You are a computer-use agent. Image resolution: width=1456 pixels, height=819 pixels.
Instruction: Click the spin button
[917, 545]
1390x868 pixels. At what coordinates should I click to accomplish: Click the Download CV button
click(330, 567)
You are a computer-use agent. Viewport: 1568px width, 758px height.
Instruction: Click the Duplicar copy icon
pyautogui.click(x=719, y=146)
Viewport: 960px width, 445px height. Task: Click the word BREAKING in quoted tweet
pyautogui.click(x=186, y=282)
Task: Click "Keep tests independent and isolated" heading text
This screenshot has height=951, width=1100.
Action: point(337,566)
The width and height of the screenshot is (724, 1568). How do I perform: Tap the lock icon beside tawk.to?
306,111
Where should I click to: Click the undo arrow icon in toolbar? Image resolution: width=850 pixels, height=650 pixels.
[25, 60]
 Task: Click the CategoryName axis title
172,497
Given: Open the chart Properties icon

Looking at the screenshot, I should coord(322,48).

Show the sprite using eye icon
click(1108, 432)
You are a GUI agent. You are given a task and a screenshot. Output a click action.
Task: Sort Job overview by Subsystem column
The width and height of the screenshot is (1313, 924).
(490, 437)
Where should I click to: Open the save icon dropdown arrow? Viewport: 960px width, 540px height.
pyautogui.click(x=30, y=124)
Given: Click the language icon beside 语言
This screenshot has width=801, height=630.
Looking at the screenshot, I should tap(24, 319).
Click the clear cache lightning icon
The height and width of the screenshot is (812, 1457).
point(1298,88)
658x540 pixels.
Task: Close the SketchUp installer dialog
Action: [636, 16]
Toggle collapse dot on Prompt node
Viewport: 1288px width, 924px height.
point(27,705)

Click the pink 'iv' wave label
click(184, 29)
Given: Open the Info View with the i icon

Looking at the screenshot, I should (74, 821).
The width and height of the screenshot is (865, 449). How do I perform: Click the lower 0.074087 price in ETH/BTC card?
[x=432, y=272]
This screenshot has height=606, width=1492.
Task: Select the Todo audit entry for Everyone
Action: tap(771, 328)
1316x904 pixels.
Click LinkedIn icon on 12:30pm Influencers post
**********
Task description:
Reproduce every row above verbatim, line for line.

Task answer:
You are a computer-use agent. Image resolution: width=1456 pixels, height=819 pixels.
Instruction: Click the spin button
[917, 545]
1390x868 pixels. At what coordinates should I click to accomplish: Click the Download CV button
click(330, 567)
You are a computer-use agent. Viewport: 1568px width, 758px height.
Instruction: Click the Duplicar copy icon
pyautogui.click(x=719, y=146)
Viewport: 960px width, 445px height. Task: Click the word BREAKING in quoted tweet
pyautogui.click(x=186, y=282)
Task: Click "Keep tests independent and isolated" heading text
This screenshot has height=951, width=1100.
Action: point(337,566)
The width and height of the screenshot is (724, 1568). How do I perform: Tap the lock icon beside tawk.to?
306,111
Where should I click to: Click the undo arrow icon in toolbar? Image resolution: width=850 pixels, height=650 pixels.
[25, 60]
 Task: Click the CategoryName axis title
172,497
Given: Open the chart Properties icon

Looking at the screenshot, I should coord(322,48).

Show the sprite using eye icon
click(1108, 432)
You are a GUI agent. You are given a task and a screenshot. Output a click action.
Task: Sort Job overview by Subsystem column
The width and height of the screenshot is (1313, 924).
(490, 437)
Where should I click to: Open the save icon dropdown arrow? Viewport: 960px width, 540px height.
pyautogui.click(x=30, y=124)
Given: Click the language icon beside 语言
This screenshot has width=801, height=630.
Looking at the screenshot, I should tap(24, 319).
Click the clear cache lightning icon
The height and width of the screenshot is (812, 1457).
point(1298,88)
658x540 pixels.
Task: Close the SketchUp installer dialog
Action: [636, 16]
Toggle collapse dot on Prompt node
Viewport: 1288px width, 924px height.
point(27,705)

Click the pink 'iv' wave label
click(184, 29)
Given: Open the Info View with the i icon

Looking at the screenshot, I should (74, 821).
The width and height of the screenshot is (865, 449). How do I perform: Click the lower 0.074087 price in ETH/BTC card?
[x=432, y=272]
This screenshot has height=606, width=1492.
Task: Select the Todo audit entry for Everyone
Action: tap(771, 328)
1316x904 pixels.
Click LinkedIn icon on 12:30pm Influencers post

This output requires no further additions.